Frage an Frank Müller-Rosentritt von Enrico R. bezüglich Gesundheit
Sehr geehrter Herr Müller-Rosentritt,
darf Ihrer Meinung nach der Staat über mich bzw. meinen Körper verfügen, solange ich mich nicht dagegen wehre? Wie ist – neben dieser allgemeinen Frage – Ihre konkrete Haltung zur geplanten Neuregelung der Organspende? Wenn Sie mir auch die Gründe für Ihre Haltung nachvollziehbar darstellten, würde mich freuen.
Mit freundlichen Grüßen
E. R.
Sehr geehrter Herr R.,
es ist ein sensibles Thema über das wir sprechen. Es betrifft nicht nur Selbstbestimmung und Recht auf körperliche Integrität potenzieller Spender, sondern auch die Gesundheit und Überlebenschance des Empfängers. Das Thema ist wichtig und drängend, denn es geht hier um Menschenleben.
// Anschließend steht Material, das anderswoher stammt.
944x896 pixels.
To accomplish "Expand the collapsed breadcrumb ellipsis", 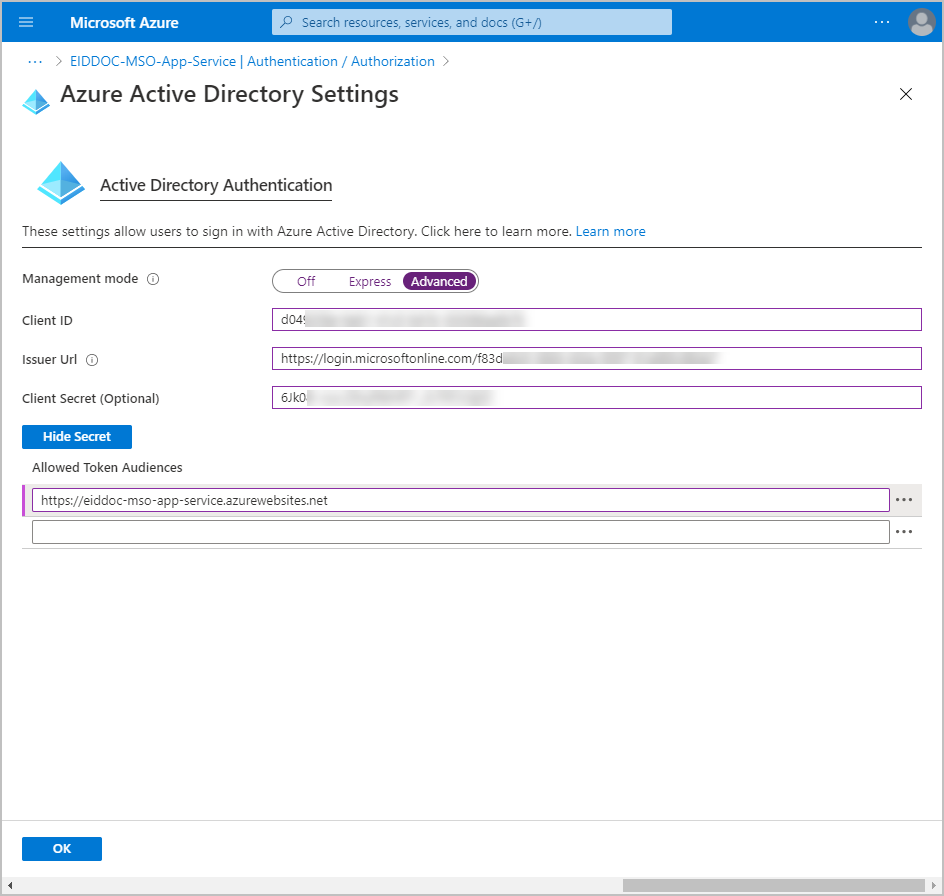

Gleichermaßen sollten wir, bei so empfindlichen Eingriffen in das Grundrecht auf körperliche Unversehrtheit, deutlich und behutsam abwägen.
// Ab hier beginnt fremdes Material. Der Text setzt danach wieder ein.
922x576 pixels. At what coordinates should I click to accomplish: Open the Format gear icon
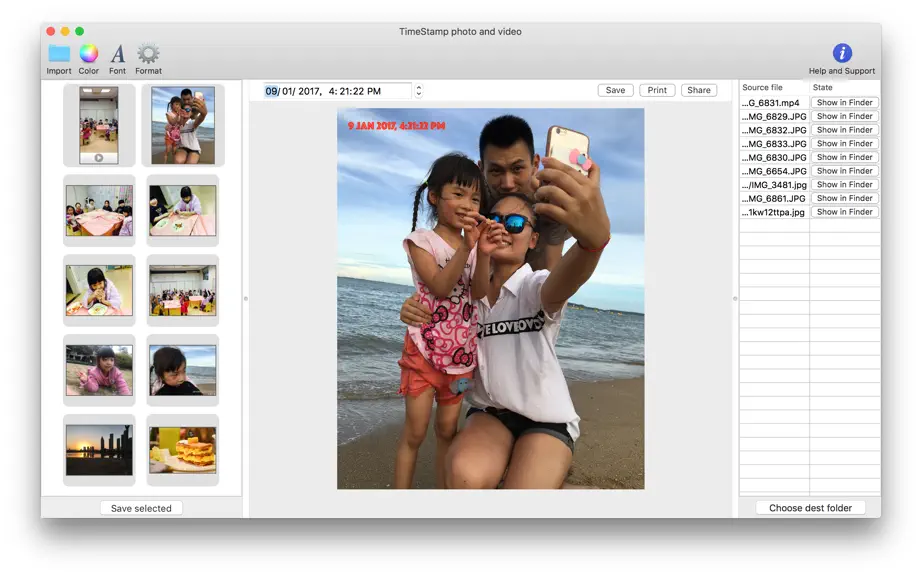point(148,53)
Zur geplanten Neuregelung: Ich denke, dass durchaus Situationen bestehen, in denen es Menschen zugemutet werden kann, dass sie ihre Haltung deutlich sagen. Wenn die Menschenleben anderer unmittelbar betroffen sind, dann ist auch ein ausdrückliches "Nein" nicht zu viel verlangt. Dennoch kann eine Widerspruchslösung nur eine Ultima Ratio sein. Wenn es andere Möglichkeiten gibt, die gleich oder mehr erfolgversprechend sind, dann entspricht der von Gesundheitsminister Spahn avisierte Entwurf nicht der gebotenen Verhältnismäßigkeit. Bevor wir also zur Widerspruchslösung greifen, die das Selbstbestimmungsrecht empfindlich berührt, müssen wir sorgsam abwägen. 84% der Bundesbürger sind prinzipiell bereit zu einer Spende, warum denkt man im Gesundheitsministerium nicht darüber nach, wie wir von diesen ein dokumentiertes Bekenntnis erhalten? Gleich den Schritt zu gehen, der auch diejenigen erfasst, die nicht spenden wollen, ist ein Schuss über das Ziel hinaus. Die Widerspruchslösung ist nicht ursächlich für ein höheres Spenderaufkommen. Als FDP-Bundestagsfraktion haben wir einen Antrag eingebracht, der Lebendspenden erleichtern soll und gleichzeitig den unsinnigen gesetzlichen Vorrang postmortaler Spenden auch im Falle einer verfügbaren Lebendspende abschaffen wollte. Durch eine effektive Identifikation und Verbesserung der tatsächlichen Durchführung der Entnahme von Spenden können wir die Spenderanzahl effektiv und entscheidend erhöhen. Das Gesetz für bessere Zusammenarbeit und bessere Strukturen bei der Organspende wurde vom Deutschen Bundestag kürzlich beschlossen. Statt Schnellschüssen sollten wir erst einmal die Wirkung und Folgen dieses Gesetzes abwarten. Im Sinne der Verhältnismäßigkeit würde ich mich für eine verpflichtende Entscheidungslösung aussprechen. Diese "weichere" Variante könnte beispielsweise bei der Beantragung des Personalausweises oder Führerscheins abgefragt werden. Zusätzlich wäre ein digitales Melderegister von Nöten, in dem die Meinung auch geändert werden könnte.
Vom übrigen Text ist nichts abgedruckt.